Did you know that you can use Google’s power to create custom search engines and then use them on your site or whenever you need them? Well, if you didn’t, then this post will try to provide some info about this feature.
To create a Google custom search, there are some simple steps you have to follow. First of all, you have to go to the Custom Search website and click on the “Create a Custom Search Engine” button. The next screen will ask you some things about your search engine:
- Search Engine Name
- Search Engine Description
- Search Engine Language
- What do you want to search
This is where you decide where your search engine will look for results. There are 2 options:- Entire web
- Only sites I select
- Select some sites
- Here you put the sites your search engine will look into. Put one site per line. You can also use wildcards for searching entire domains (eg: *.domain.com), entire sites (eg: www.domain.com/*) or parts of sites (eg: www.domain.com/*2009* for all pages within 2009).
- Select an edition
This is where you specify the type of the search engine to use. There are 2 options here:- Standard Edition: Free with ads
- Business Edition: Starts at $100 per year, no ads on results pages.

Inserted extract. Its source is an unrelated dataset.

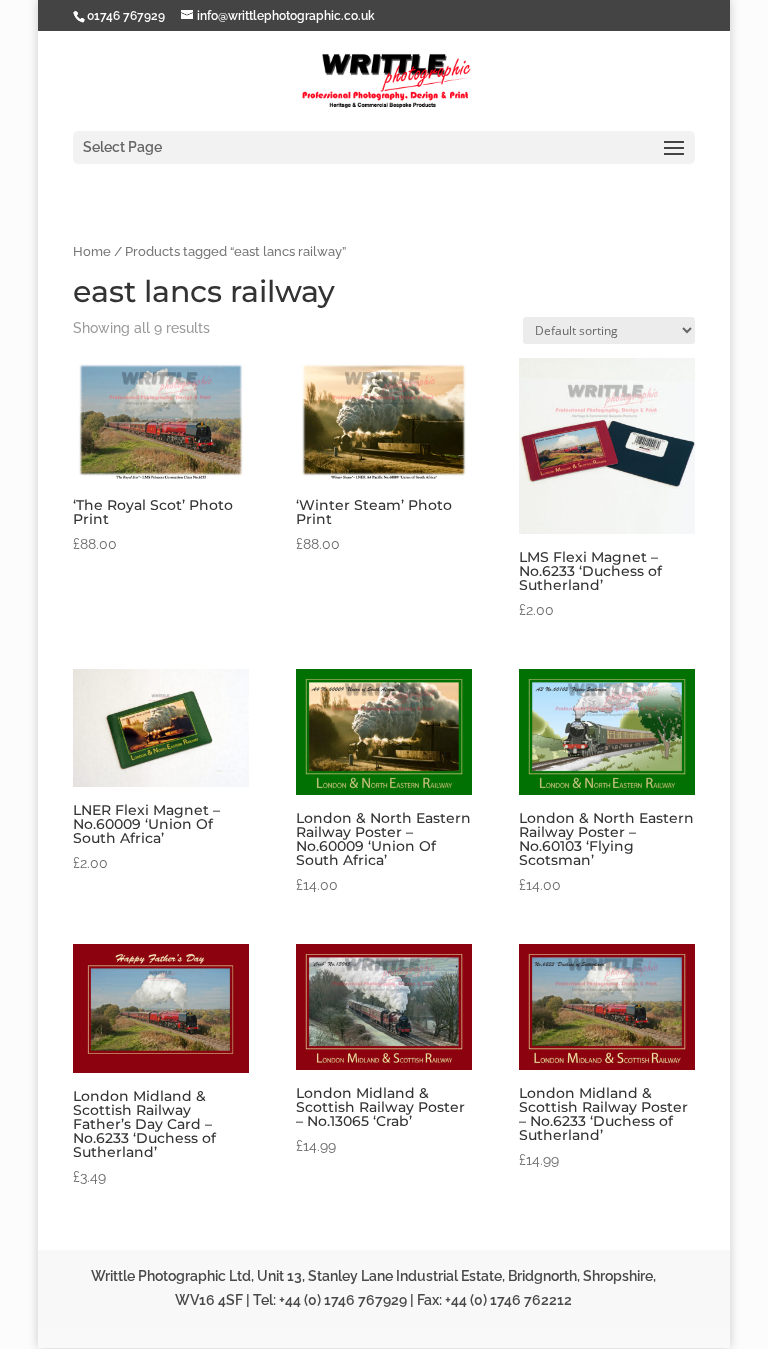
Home (92, 251)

The next screen will let you tryout your search engine. If the results are what you expected, you press on the “Finish” button and you are done. Your search engine is ready. A list with all your search engines will be displayed and you can visit it by just clicking on it’s name.
Some Custom Search Engines Worth Visiting
Here is a list of some neat engines we found and one that we created for you:
- WordPress Plugin Repository – Searches wordpress.org plugin repository, for lack of a proper search engine
- Wordpress Search – Search for sites relevant to wordpress development and deployment.
- Drupal Developer Search Engine – Search engine for Drupal developers to search many Drupal related sites.
- Search Drupal Modules – Ever had trouble finding that Drupal module you know just has to exist? Someone must have already created it… well now you can find it!
- Twitter Search – A Twitter Search Engine.
- Java Search Engine – Java Programmers and Technical Search.
- JSLSE - Our custom search engine. This one searches more than 10 JavaScript Libraries sites.
Beyond Simple CSEs
After your custom search engine creation, you can use various tools to personalize your search engine. For example you can change it’s look and feel, add annotations, link the search engine to your Adsense account and earn money, promote some sites to appear higher than the others based on specific queries, refine the results and you can also invite up to 100 friends to contribute to your search engine. There are usage statistics provided for your CSE too.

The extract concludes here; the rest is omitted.